Adhesives are nonmetallic substances—most often polymers or resins—that bind two materials together by adhering to the surface of each. Compared to other binding techniques such as sewing, mechanical fastenings, and welding, adhesives offer certain advantages including cost-effectiveness and more efficient distribution of stress across a joint.
Conventional adhesives like epoxy typically “cure,” i.e., reach their final hardness and strength, using moisture, heat, or light. However, these curing methods can come with limitations, such as the need for specific substrates or energy-intensive environmental conditions.
In the case of carbon fiber, use of large, high-temperature ovens to cure the epoxy glue over many hours is a major factor in the fiber’s high cost. So developing alternative curing methods may help lower the cost of carbon fiber manufacturing.
Magnetocuring is an emerging method for curing heat-activated adhesives. It uses alternating magnetic fields rather than a conventional furnace to generate heat for the curing process. Specifically, heat is generated by nanoparticles embedded in the adhesive that warm when exposed to electromagnetic energy.
Researchers have conducted several magnetocuring studies using various nanoparticles as additives, including iron cobalt epoxy composites and nickel particles in thiol-acrylate and thiol-ene composite systems. Unfortunately, these formulations were never successfully commercialized because
- Absence of surface functionalization led to poor colloidal stability of the magnetic nanoparticles, and
- Nanoparticle aggregates led to thermal hotspots and localized resin/epoxy pyrolysis.
Surface functionalized magnetic nanoparticles may overcome these limitations. Not only would the surface functionalization improve colloidal stability, “The bonding initiation can be precisely tuned to the Curie nanoparticle cutoff temperature with optimized heating, allowing bonding to heat-sensitive substrates while eliminating scorching,” researchers write in a recent paper.
The researchers come from Nanyang Technological University (NTU) in Singapore, and they explored using oxide nanoparticles consisting of manganese, zinc, and iron (MnxZn1-xFe2O4) as additives in the magnetocuring process.
They functionalized the nanoparticles’ surface by coating with oleic acid (to prevent agglomeration) and bisphenol A diglycidyl ether (to help interface with the adhesive upon thermoset initiation). They then added the nanoparticles to a commercially available epoxy and performed multiple tests to determine the efficiency of magnetocuring adhesion.
Their tests confirmed long-term colloidal stability of the nanoparticles and successful prevention of overheating, which were the two issues that previous studies faced. In particular, the formulation Mn0.7Zn0.3Fe2O4 offered the best results.

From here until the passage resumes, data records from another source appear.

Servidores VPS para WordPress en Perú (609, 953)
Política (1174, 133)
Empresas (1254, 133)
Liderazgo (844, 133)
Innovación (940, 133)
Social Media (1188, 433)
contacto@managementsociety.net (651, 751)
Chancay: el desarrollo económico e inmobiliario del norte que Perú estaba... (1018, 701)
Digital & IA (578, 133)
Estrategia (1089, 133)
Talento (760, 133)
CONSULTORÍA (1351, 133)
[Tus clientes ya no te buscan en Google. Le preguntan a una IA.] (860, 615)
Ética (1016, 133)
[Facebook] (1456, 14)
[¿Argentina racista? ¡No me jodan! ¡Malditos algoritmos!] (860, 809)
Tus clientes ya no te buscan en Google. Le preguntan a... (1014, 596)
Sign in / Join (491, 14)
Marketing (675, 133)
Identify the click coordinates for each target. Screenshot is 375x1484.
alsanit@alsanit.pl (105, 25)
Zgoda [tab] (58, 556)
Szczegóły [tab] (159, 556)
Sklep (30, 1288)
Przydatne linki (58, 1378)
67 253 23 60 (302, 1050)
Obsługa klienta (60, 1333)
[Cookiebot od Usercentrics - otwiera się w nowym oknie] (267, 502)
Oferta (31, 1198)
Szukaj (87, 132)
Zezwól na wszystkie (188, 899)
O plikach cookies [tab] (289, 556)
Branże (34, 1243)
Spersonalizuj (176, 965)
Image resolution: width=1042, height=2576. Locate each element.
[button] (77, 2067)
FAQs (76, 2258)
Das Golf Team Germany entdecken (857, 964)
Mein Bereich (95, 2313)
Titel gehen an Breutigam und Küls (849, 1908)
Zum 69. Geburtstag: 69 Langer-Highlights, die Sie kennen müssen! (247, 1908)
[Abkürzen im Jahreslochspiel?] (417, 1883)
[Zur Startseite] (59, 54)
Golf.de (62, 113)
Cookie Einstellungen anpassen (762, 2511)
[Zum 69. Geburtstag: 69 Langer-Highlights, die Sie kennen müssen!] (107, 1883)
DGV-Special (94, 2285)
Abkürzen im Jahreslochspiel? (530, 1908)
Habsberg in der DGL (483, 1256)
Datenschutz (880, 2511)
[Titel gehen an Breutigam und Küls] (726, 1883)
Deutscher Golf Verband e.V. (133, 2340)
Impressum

“Our temperature-controlled magnetic nanoparticles are designed to be mixed with existing one-pot adhesive formulations, so many of the epoxy-based adhesives on the market could be converted into magnetic field-activated glue,” he says. In addition, “The speed and temperature of curing can be adjusted, so manufacturers of existing products could redesign or improve their existing manufacturing methods.”
The researchers acknowledge their approach has a few limitations, such as the fact it can only be used on nonmetallic substrates. However, they plan to conduct further studies to address these limitations, and they have filed a patent for the technology through NTU’s innovation and enterprise company.
The paper, published in Applied Materials Today, is “Magnetocuring of temperature failsafe epoxy adhesives” (DOI: 10.1016/j.apmt.2020.100824).